DHS Allows Agricultural Guestworkers to Stay Indefinitely
The COVID-19 pandemic continues to spur change across the federal government’s leviathan bureaucracy. On April 15, the Department of Homeland Security (DHS) and the Department of Agriculture (USDA) announced a new, “temporary” rule change to the H-2A agricultural guestworker program.
This temporary rule now allows employers to begin hiring H-2A workers who are already in the U.S., bypassing the need to hire new, incoming H-2A visa holders. The rule cites this as necessary because of concerns that “workers will be unable to enter the country due to travel restrictions.” But this is unnecessary because H-2 visa holders are exempt from visa processing restrictions because of guidance issued by the State Department on March 26. H-2 applications are in some cases the only visas the State Department continues to process during this crisis. The majority of H-2A workers come from Mexico. The United States and Mexico partially closed their border to tourists and nonessential travel, so H-2A workers are still able to enter the United States.
The biggest change is that this rule allows H-2A workers to stay beyond the three-year residency period without touching back to their home countries. This sets a dangerous precedent. The touchback rules exist for a reason, and they are necessary to maintain the visa program’s integrity as a guestworker — not an immigrant — visa program. The H-2A program is only used by a small sector of our agricultural industry and hardly necessary for the “food security” of the nation. We harvest most of our country’s staple crops (corn, wheat, etc.) through machines, not hand-picking. The majority of H-2A workers pick fruits such as apples and blueberries. Many of them work picking tobacco — a crop that contributes in no way to our nation’s food security.

──────

→ Task list:
• A. Answer these questions using the article on the H-2A rule change:
(i) On what date did DHS and USDA announce the rule change?
(ii) What country do most H-2A workers come from?
(iii) Which two fruits does the article say most H-2A workers pick?
• B. List every crop mentioned by name in the article on the H-2A rule change.

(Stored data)
──────

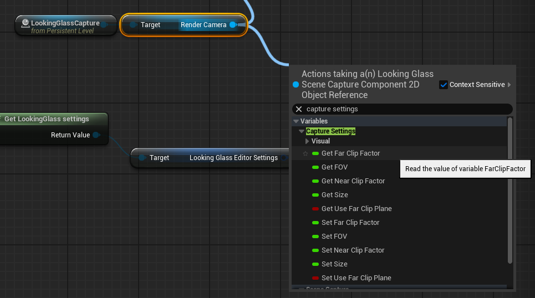The width and height of the screenshot is (535, 298).
Task: Click the Target input pin of Render Camera node
Action: [x=133, y=25]
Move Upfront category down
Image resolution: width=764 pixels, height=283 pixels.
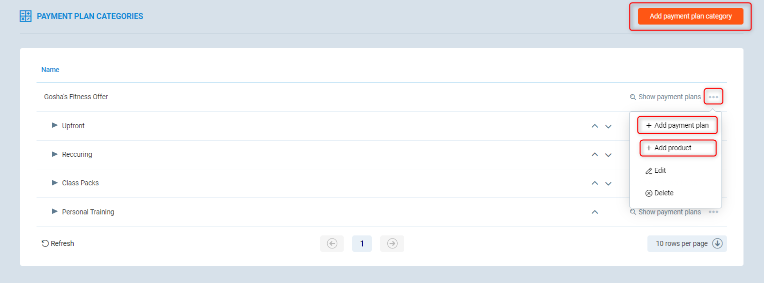tap(608, 126)
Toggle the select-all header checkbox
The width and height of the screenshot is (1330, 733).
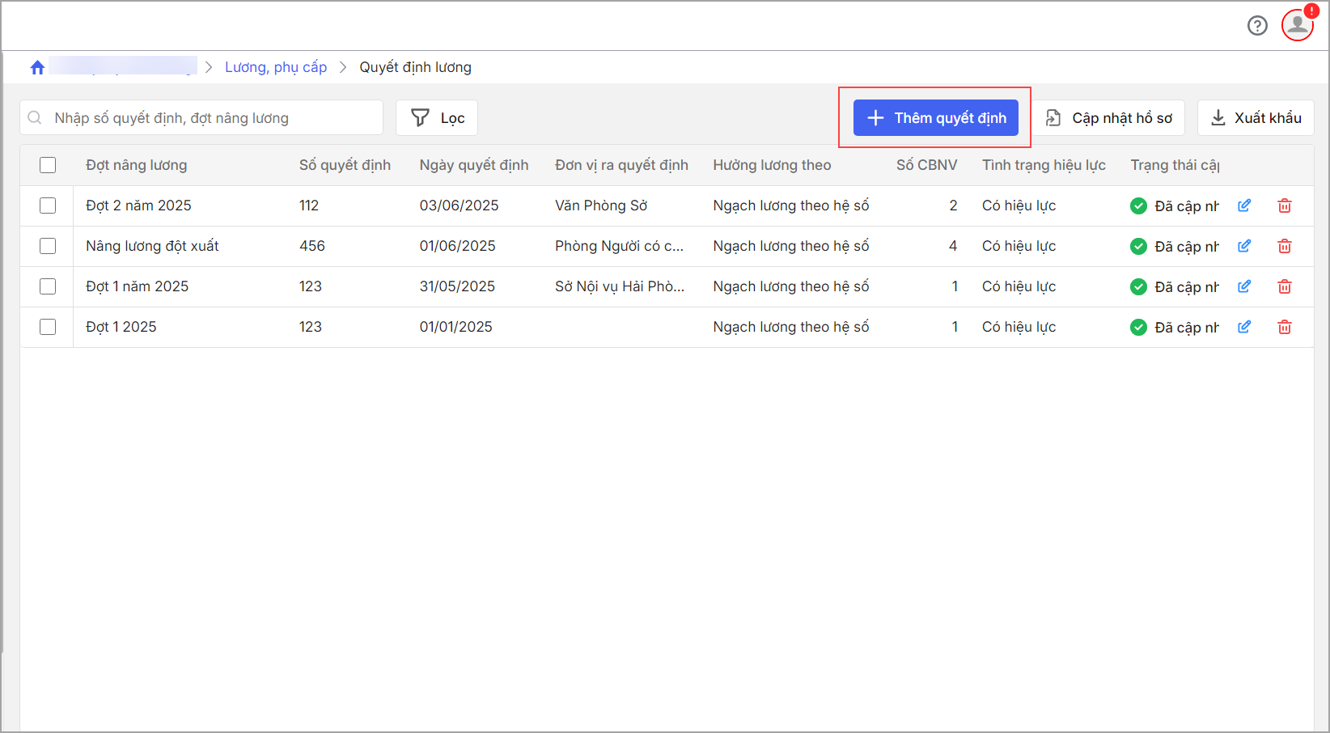coord(48,165)
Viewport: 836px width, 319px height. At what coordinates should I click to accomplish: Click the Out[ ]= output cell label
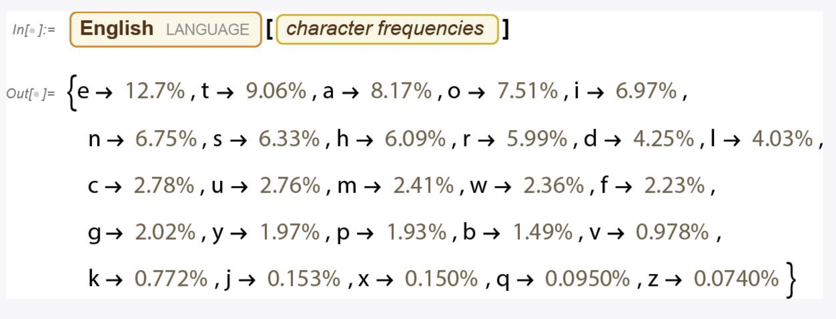tap(30, 94)
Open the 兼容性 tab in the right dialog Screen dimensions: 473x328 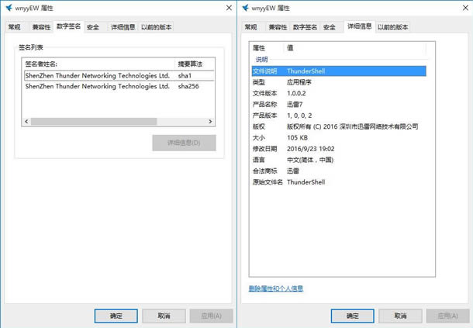coord(278,27)
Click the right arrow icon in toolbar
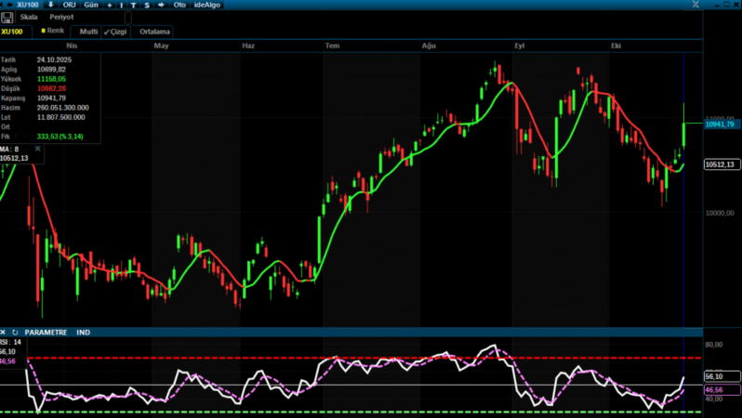This screenshot has width=742, height=418. pos(161,5)
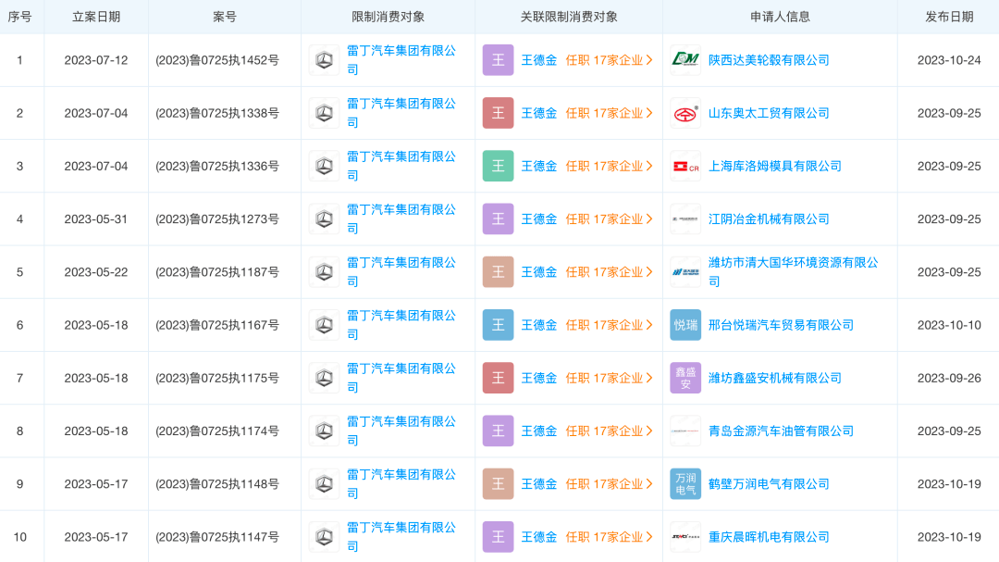Open 雷丁汽车集团有限公司 link in row 6

(x=401, y=316)
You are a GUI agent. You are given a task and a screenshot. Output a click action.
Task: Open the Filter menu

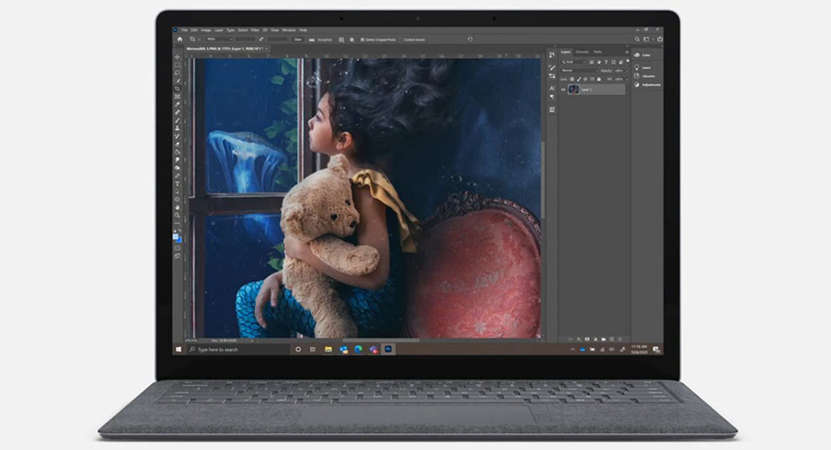[x=255, y=30]
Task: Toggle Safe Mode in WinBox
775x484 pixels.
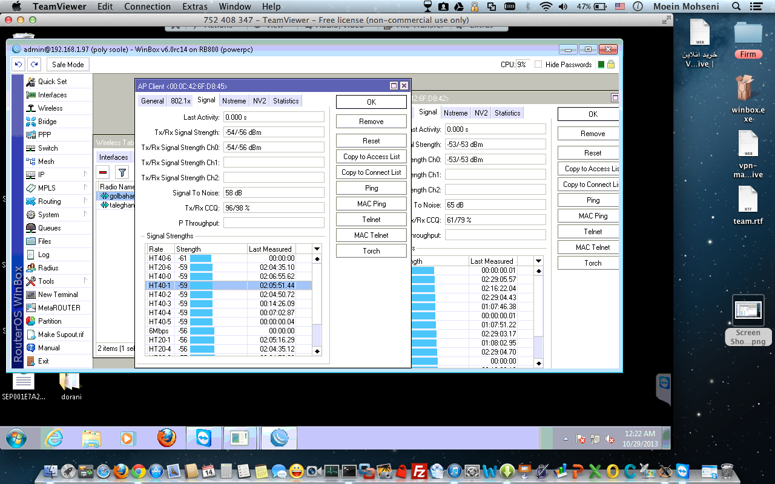Action: [68, 64]
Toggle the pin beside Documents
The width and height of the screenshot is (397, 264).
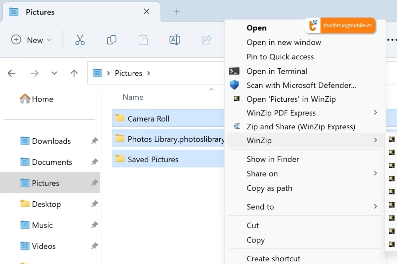pos(95,162)
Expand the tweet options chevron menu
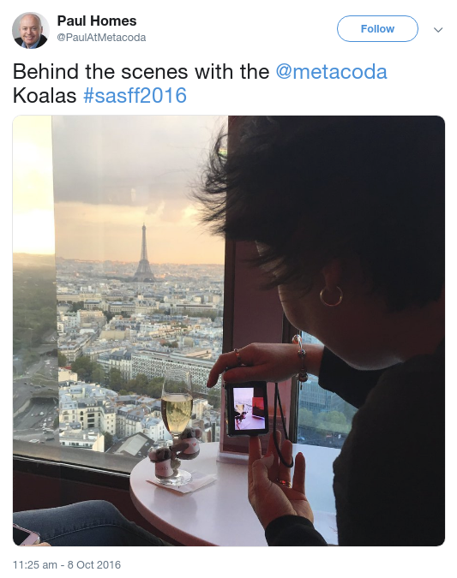The width and height of the screenshot is (457, 578). pos(438,29)
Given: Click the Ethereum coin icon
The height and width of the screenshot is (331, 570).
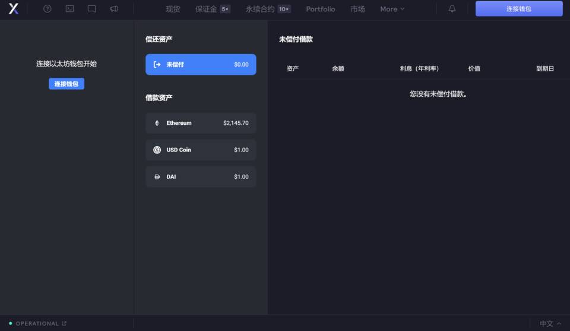Looking at the screenshot, I should [157, 123].
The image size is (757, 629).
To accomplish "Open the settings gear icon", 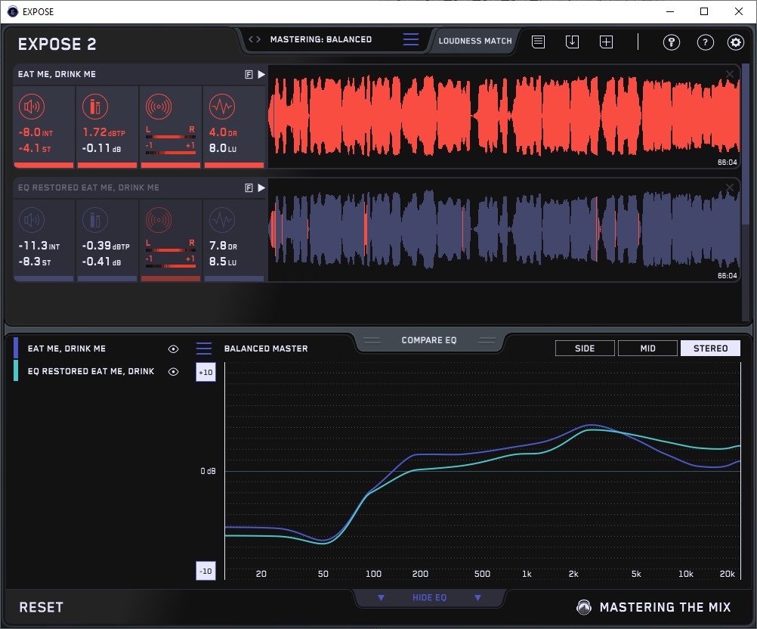I will coord(736,42).
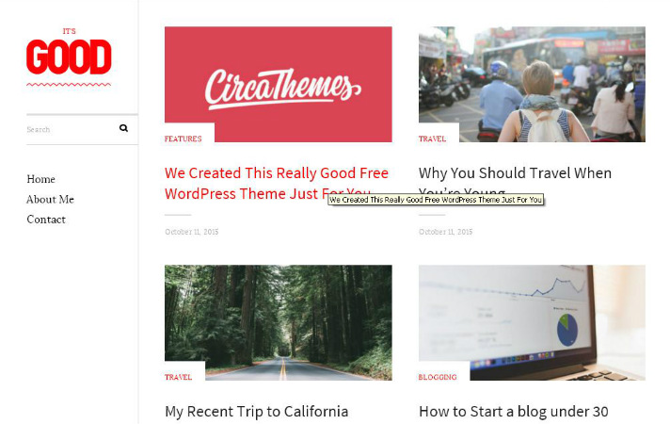Open the Home menu item
The image size is (670, 424).
coord(41,179)
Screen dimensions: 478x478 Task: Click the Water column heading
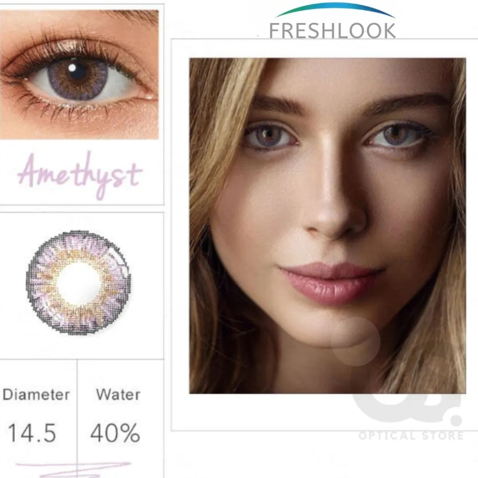point(118,394)
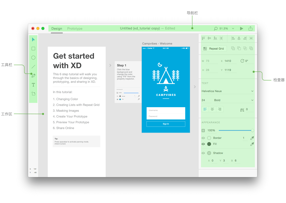Image resolution: width=286 pixels, height=203 pixels.
Task: Set text alignment to center
Action: pyautogui.click(x=212, y=109)
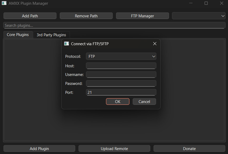This screenshot has width=228, height=154.
Task: Click the Remove Path button
Action: [x=86, y=16]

──────

→ Expected responses:
• A.
(i) April 15
(ii) Mexico
(iii) Apples and blueberries

• B. Corn, wheat, apples, blueberries, tobacco